Monarch Academy Glen Burnie (MAGB) is another charter school in Anne Arundel County. Monarch Academy serves students in Kindergarten through eighth grade. It employs Expeditionary Learning, a project based learning model, and is located in Glen Burnie.

Monarch Global Academy (MGA) is a contract school in Anne Arundel County. Monarch Global Academy serves students in Kindergarten through eighth grades. It employs the International Baccalaureate Primary Years Program in K–6 and a project based learning model in grades 6–8. It is located in Laurel, Maryland.

===Other schools of note===
- Center of Applied Technology North, Severn
- Center of Applied Technology South, Edgewater
- Mary E. Moss Academy, Crownsville
- Ruth Parker Eason School, Millersville – full-day special education
- Central Special School, Edgewater – full-day special education
- Phoenix Academy, Annapolis

==Leadership==
AACPS headquarters are in the Parole census-designated place, near Annapolis. The Carol S. Parham Building houses the board of education, school support departments, professional support facilities, and meeting spaces.

The school system is governed by an eight-member board of education. Seven members of the board (representing each of the county's council districts) are elected to four-year terms (before 2018, these positions were appointed by the state governor), and one student member is voted to a one-year term by students in Magnet Programs or The AVID Program.
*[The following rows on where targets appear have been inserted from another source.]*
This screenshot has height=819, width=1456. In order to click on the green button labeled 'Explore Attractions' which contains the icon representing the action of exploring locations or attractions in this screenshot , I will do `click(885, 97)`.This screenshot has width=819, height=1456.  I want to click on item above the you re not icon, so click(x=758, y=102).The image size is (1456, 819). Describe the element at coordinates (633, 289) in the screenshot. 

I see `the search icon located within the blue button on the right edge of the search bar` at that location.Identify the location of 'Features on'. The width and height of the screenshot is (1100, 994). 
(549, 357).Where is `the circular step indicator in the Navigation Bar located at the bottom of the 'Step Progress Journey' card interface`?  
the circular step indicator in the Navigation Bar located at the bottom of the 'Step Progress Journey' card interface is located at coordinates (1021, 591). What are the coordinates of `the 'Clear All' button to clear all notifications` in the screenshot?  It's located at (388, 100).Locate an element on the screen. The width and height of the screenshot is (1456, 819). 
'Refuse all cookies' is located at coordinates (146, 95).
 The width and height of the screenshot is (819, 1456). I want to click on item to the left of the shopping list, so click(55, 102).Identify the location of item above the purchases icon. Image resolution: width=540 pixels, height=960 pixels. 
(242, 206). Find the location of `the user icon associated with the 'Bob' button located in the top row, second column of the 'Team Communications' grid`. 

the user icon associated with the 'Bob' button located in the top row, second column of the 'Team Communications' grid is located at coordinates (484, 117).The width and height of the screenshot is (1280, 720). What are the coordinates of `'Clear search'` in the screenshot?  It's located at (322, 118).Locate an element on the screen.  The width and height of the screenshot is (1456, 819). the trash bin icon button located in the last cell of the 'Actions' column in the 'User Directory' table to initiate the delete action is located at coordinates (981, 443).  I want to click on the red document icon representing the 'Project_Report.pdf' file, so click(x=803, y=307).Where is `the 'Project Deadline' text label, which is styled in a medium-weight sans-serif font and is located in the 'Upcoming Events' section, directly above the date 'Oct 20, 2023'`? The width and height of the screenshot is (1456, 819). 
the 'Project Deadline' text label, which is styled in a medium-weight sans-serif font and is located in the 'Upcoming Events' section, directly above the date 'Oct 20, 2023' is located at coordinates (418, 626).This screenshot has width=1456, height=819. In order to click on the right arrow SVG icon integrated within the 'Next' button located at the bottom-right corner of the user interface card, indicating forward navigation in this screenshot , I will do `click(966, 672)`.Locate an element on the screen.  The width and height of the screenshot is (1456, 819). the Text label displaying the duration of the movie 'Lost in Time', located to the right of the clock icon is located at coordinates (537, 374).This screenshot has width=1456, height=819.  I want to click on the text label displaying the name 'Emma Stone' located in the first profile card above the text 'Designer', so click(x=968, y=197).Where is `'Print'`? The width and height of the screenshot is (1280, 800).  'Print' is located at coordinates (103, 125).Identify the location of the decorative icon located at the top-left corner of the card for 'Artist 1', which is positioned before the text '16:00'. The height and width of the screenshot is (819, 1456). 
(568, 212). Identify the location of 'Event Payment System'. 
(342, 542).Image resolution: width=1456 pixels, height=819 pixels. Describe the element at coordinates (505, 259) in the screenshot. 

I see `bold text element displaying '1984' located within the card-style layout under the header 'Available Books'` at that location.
The board appoints a superintendent of schools to administer the school system. The current superintendent is Dr. Mark Bedell, who has served in this capacity since 2022. Previous superintendents include:
- Dr. George Arlotto (2014–2022)
- Mamie J. Perkins, interim superintendent (2013–2014)
- Dr. Kevin M. Maxwell, 11th superintendent (2006–2013)
- Nancy Mann, interim superintendent (2005–2006)
- Eric Smith (2002–2005)
- Ken Lawson, interim superintendent (2001–2002)
- Dr. Carol S. Parham (1993–2001)
- C. Berry Carter II (1992–1993)
- Larry L. Lorton (1988–1992)
- Robert Rice (1986–1988)
- Edward J. Anderson (1968–1986)
- David Jenkins (1946–1968)
- George Fox (1916–1946)

== Controversies ==

=== Pop-Tart controversy ===
Anne Arundel County Public Schools made headlines in March 2013 when school officials suspended 7-year-old Josh Welch for chewing a Pop-Tart pastry into a shape they thought resembled a gun and pretending to shoot his classmates. This was not the first time AACPS had dealt with this situation in that way, as 2 years earlier, a similarly aged student by the name of Sean House was suspended for the same reason. The Welch family, represented by attorney Robin Ficker, subsequently appealed to the district to have the two-day suspension removed from Josh's record, but the appeal was denied. The Welch family appealed the decision to the county school board, which upheld the suspension after a 2014 hearing. The Maryland State Board of Education also ruled to uphold the suspension. The suspension was again upheld in county circuit court in 2016, with an 11-page ruling that cited "the student's past history of escalating behavioral issues" and confirmed that "a suspension was appropriately used as a corrective tool". Shortly after this ruling, the parents' suit was closed by mediation in the Maryland Court of Special Appeals with an "undisclosed settlement". Officials at the school and the county maintained that "the case was never about a pastry or a gun, but rather an ongoing behavioral problem. They said that the boy disrupted the classroom repeatedly and that the suspension was a last resort."

=== Sex Education Curriculum ===
Sex education in AACPS had made headlines significant controversy, particularly regarding the inclusion of lessons on LGBTQ+ issues, gender identity, and sexual orientation. In response for LGBTQ+ rights, AACPS has made efforts to include more inclusive content in its sex education curriculum. However, this shift has faced resistance from some parents and community groups who argue that discussions on topics such as gender identity and same-sex relationships are inappropriate for children, particularly at the elementary and middle school levels. These parents contend that such lessons conflict with their personal or religious beliefs about sexuality.